田中にプロの厳しさを教えてくれたのが白井だった

 タイプ的に「背中で見せる先輩」だった白井さんは、よく練習をする人だった。野球に対して貪欲で、とても真面目。最初に衝撃を受けたのは選手寮「勇翔寮」での出来事だ。1年目のある日の夜、室内練習場で体を動かそうとすると、いつもは自分以外にほぼ決まって誰もいないはずなのに明かりがついていた。

「二軍の選手で誰か練習しているのかな」

 そう思って耳をすましてみると、室内練習場の中から誰かが荒い息遣いとともにバットで空を切り裂く音が聞こえてきた。白井さんが一人で黙々と汗を流していたのである。

「一軍にいる人が、こんな遅い時間に練習するんだな」

 その後も頻繁に夜の室内練習場で顔を合わせていた。そのたびに“プロの心得”を学ばせていただいた。練習を重ねなければうまくなれない。プロで通用する選手になるためには、人一倍の努力をしなければいけない。そう教えてくれたのが白井さんだった。

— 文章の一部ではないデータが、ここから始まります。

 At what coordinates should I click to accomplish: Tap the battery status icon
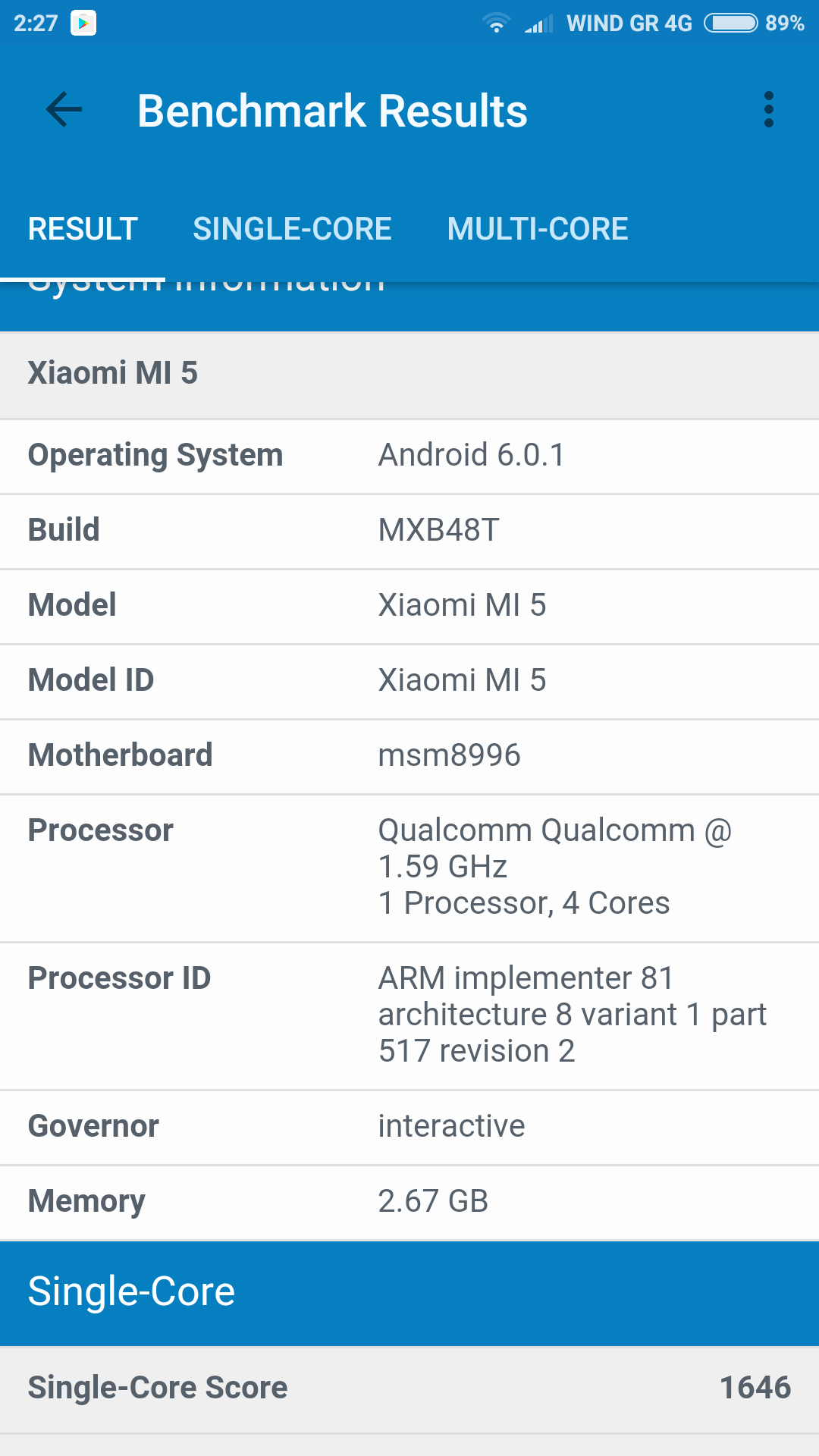pyautogui.click(x=730, y=24)
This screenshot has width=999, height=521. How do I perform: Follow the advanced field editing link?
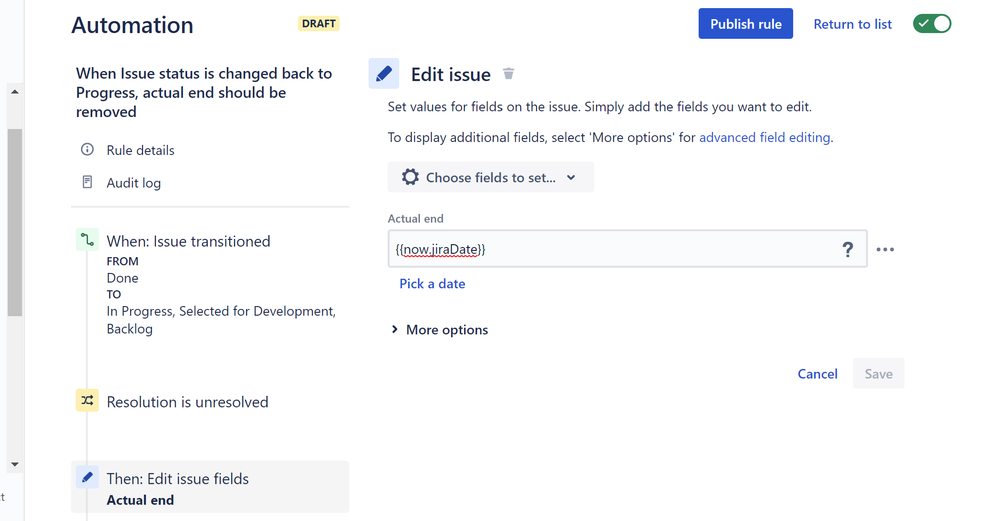tap(765, 138)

田中より2年早くプロ入りした白井一幸、左は大社オーナー、右は植村義信監督(83年12月、球団事務所)

 それだけではない。実は私が現役中、ウエートトレーニングを欠かさなくなったのも白井さんの影響によるものだ。ひと昔前のプロ野球界はウエートトレーニング自体がタブーとされていたが、白井さんはいち早く取り入れて実践していた。実際に結果も伴っていたことで私も白井さんに倣って「ノーチラス」のマシンを使い始め、筋力アップに努めるようになったのである。

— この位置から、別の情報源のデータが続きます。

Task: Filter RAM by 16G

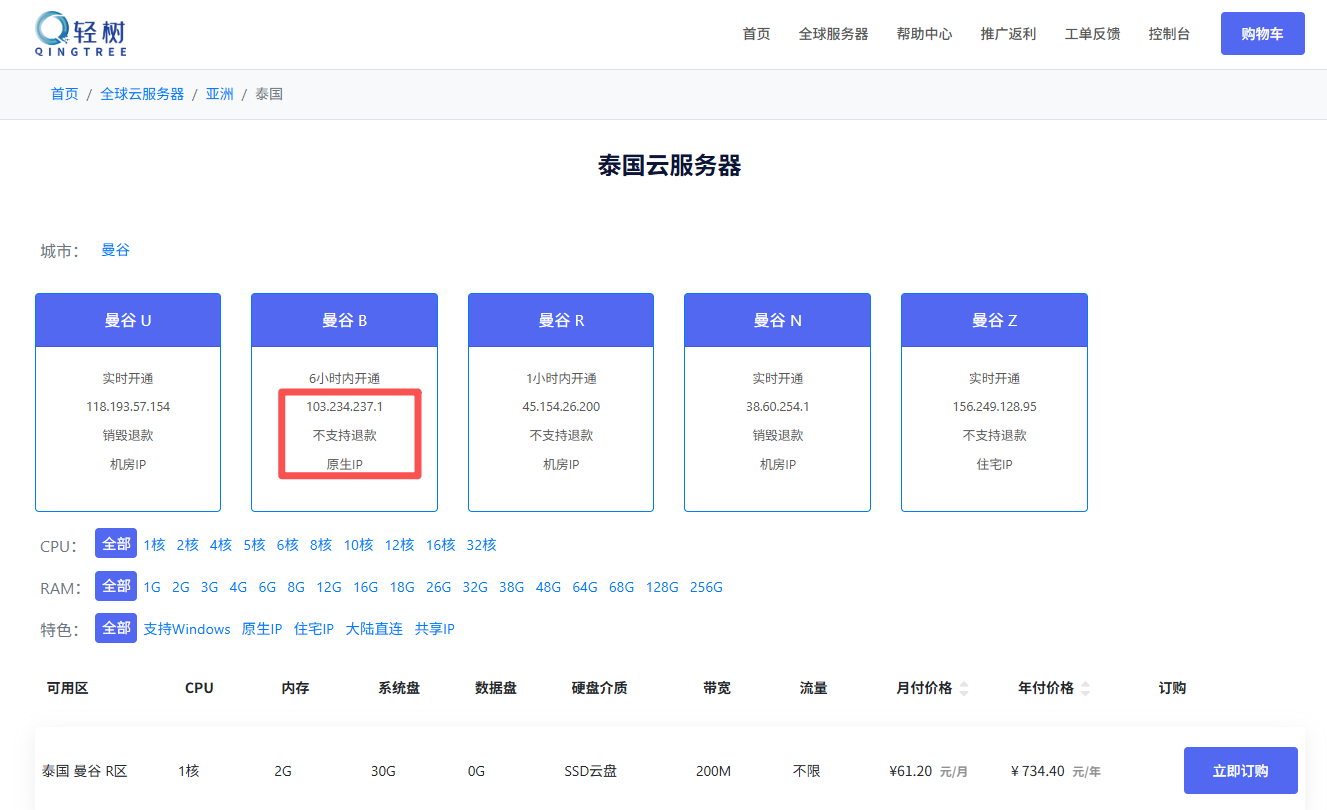Action: (x=365, y=587)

 私は現役時代に「球界屈指の太い二の腕の持ち主」「左右の二の腕は前脚」と称されていたが、それは白井さんのトレーニング方法を参考にしたことから始まっている。余談ながら後年にはウエートトレーニングに没頭し過ぎるあまり、後に結婚する妻とのデートの待ち合わせ時間に大幅に遅れてしまい、大目玉を食らったこともあった。

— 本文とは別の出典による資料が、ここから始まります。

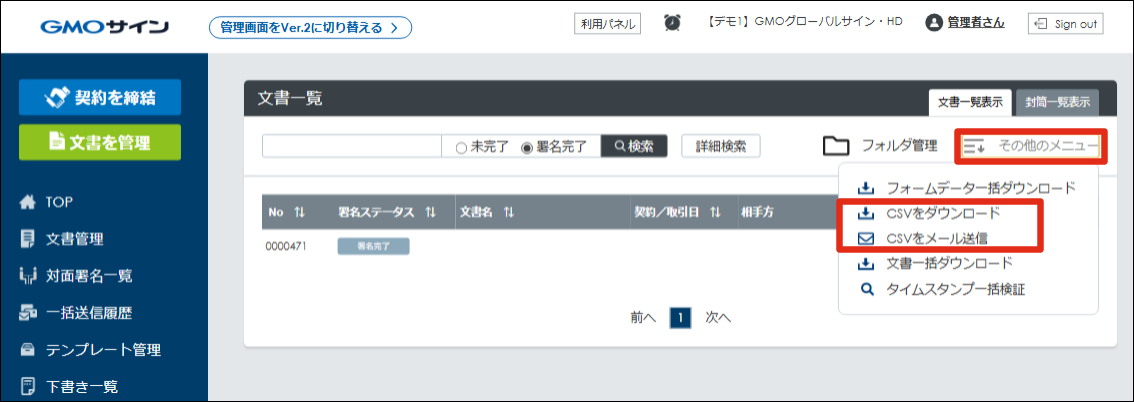Click the home icon beside TOP
The width and height of the screenshot is (1134, 402).
pyautogui.click(x=28, y=201)
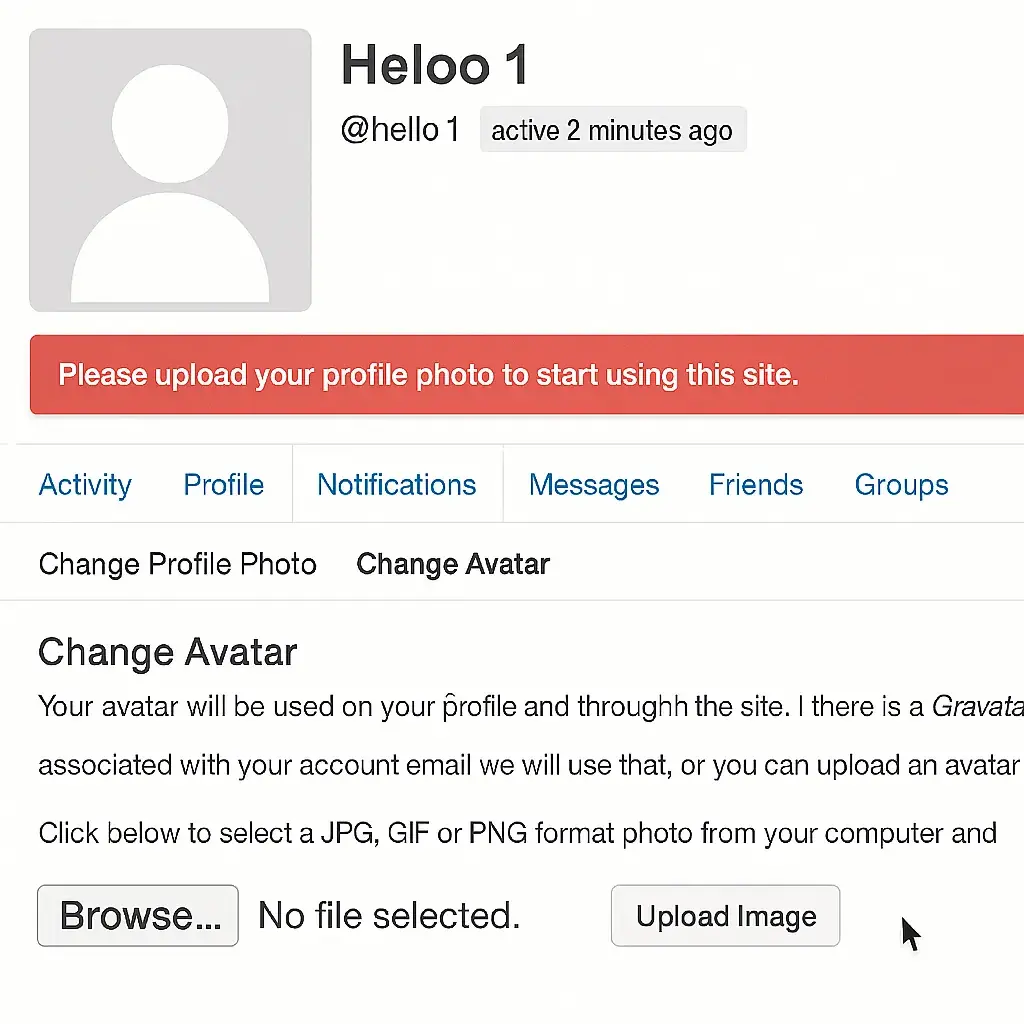Click the 'active 2 minutes ago' badge
The height and width of the screenshot is (1024, 1024).
click(613, 130)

白井一幸(右)の守備、左は田中、手前は西武・バークレオ(88年、東京D)

大島さんのアドバイスで驚くほど飛距離が伸びた

 プロ3年目、1988年シーズンから日本ハムには交換トレードで中日からやってきた大島康徳さんが加わった。83年には本塁打王にも輝いているセ・リーグ屈指の強打者で、前年までの通算成績は1656安打、321本塁打、953打点。すでに37歳とベテランの域に達していたが、円熟味を増した打撃には凄みすらあった。